_WHAT IS REQUIRED_. Go through the records and give each one again exactly, omitting the images.

-- DATA FOR THE TASK follows --

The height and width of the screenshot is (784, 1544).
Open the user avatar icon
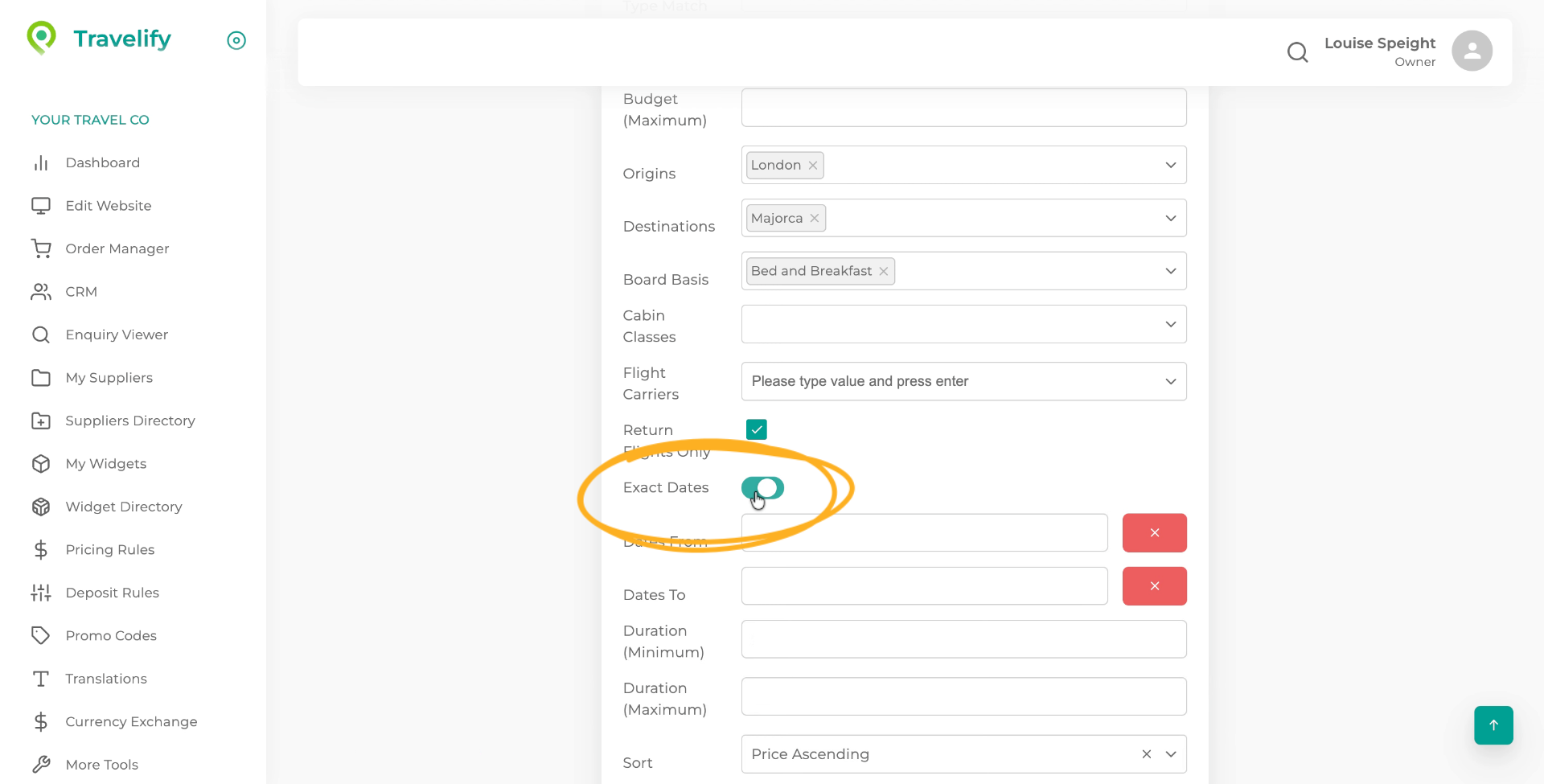pos(1472,51)
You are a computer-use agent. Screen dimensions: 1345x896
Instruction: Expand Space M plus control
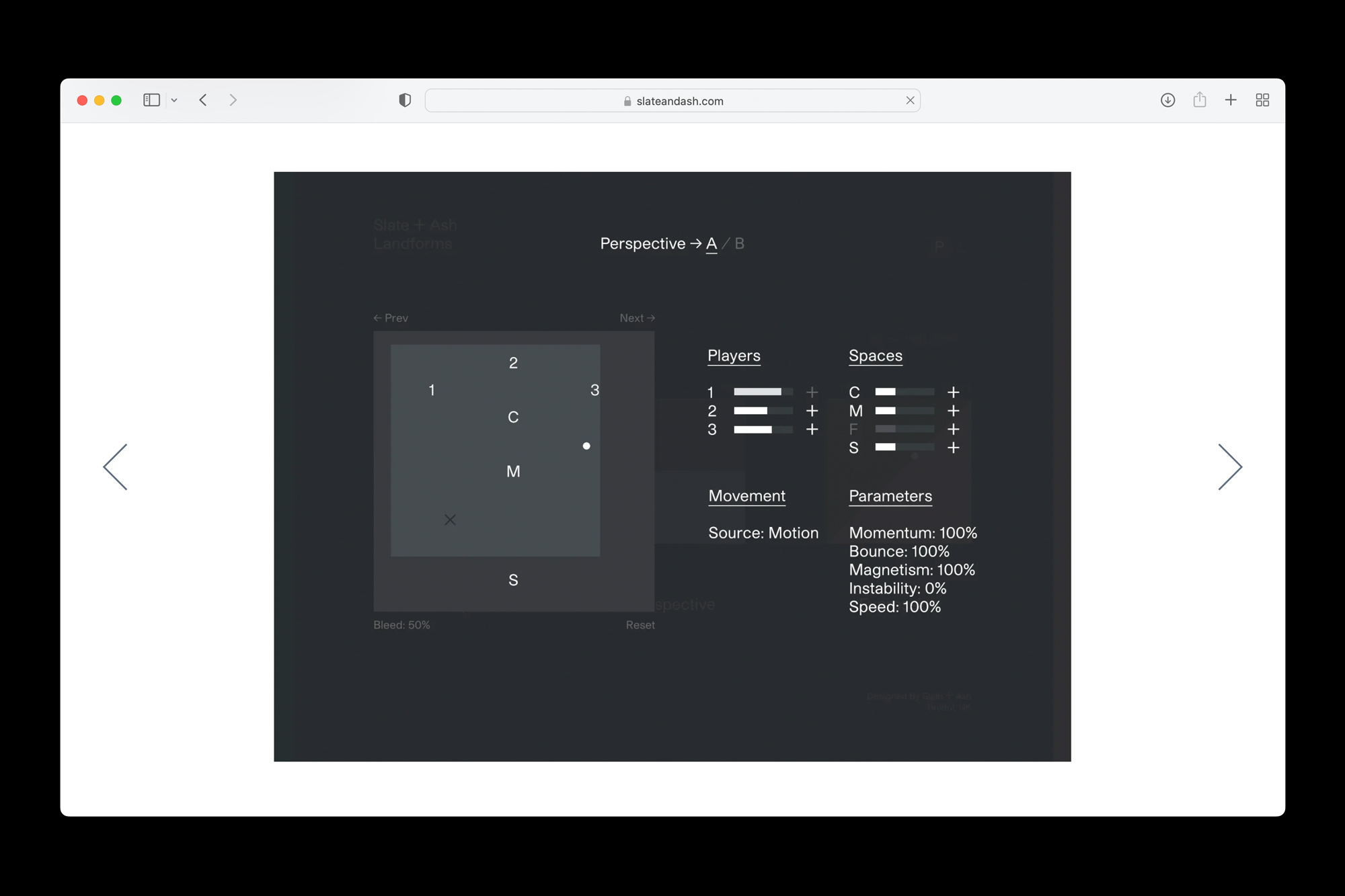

-- DATA FOR THE TASK concluded --

_OUTPUT FOR THIS TASK_.
The height and width of the screenshot is (784, 1544).
Open the user avatar icon
pos(1472,51)
You are a computer-use agent. Screen dimensions: 1345x896
Instruction: Expand Space M plus control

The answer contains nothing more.